Input data:

* START *

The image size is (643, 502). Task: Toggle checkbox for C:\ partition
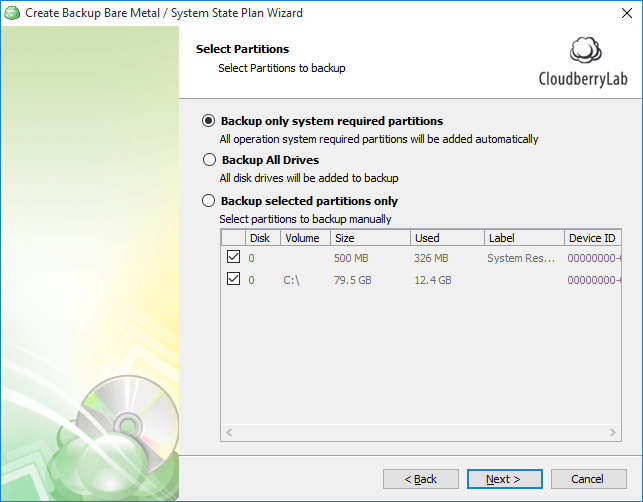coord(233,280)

* END *
* START *

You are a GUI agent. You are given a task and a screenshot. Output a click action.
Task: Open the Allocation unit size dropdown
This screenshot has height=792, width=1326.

* END *

The task: Revise the material from the line containing "The image size" down through the line containing "coord(233,280)", substituting "volume" for "partition" and leaving everything else as it stands. Omit the pictures from your answer.

Exercise result:
The image size is (643, 502). Task: Toggle checkbox for C:\ volume
coord(233,280)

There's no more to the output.